** TASK PROMPT **
Every line holding the string "node" should be copied from the listing.

** INFORMATION SHOWN **

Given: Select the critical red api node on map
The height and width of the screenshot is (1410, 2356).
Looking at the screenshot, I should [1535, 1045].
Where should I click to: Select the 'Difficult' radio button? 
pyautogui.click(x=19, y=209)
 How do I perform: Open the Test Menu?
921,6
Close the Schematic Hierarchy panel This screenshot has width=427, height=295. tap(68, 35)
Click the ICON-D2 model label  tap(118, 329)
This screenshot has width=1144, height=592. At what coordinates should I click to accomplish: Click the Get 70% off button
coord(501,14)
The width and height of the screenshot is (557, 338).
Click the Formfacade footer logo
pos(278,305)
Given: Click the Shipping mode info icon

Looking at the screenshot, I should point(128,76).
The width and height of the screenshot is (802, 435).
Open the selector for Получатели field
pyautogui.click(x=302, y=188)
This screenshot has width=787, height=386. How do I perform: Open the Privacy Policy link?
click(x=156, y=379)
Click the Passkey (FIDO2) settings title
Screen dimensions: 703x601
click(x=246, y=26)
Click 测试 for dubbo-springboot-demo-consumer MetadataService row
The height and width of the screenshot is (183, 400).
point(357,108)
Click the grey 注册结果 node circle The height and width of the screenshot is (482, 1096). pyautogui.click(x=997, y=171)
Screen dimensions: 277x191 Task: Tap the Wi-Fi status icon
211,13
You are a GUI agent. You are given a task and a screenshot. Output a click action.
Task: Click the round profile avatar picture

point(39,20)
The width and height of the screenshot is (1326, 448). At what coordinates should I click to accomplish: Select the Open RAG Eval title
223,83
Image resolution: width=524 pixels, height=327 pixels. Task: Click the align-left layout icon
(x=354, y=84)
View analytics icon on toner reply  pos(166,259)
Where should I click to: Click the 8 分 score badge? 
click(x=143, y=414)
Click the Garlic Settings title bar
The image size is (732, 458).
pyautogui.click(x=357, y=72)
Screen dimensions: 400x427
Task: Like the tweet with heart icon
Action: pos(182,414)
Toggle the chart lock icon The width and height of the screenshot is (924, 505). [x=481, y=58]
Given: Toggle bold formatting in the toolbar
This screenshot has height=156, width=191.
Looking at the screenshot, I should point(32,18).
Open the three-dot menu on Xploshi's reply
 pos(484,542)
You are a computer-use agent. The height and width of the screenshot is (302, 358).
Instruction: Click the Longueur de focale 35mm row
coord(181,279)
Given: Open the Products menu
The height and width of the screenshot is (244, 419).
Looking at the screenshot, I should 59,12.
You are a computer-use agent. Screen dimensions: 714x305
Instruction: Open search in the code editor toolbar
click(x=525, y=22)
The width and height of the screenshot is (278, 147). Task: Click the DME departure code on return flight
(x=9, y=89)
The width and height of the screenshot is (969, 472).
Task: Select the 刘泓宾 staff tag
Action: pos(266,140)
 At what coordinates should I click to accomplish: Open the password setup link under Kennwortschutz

** RESPONSE **
Given: Select the critical red api node on map
Click the grey 注册结果 node circle The height and width of the screenshot is (482, 1096). pyautogui.click(x=997, y=171)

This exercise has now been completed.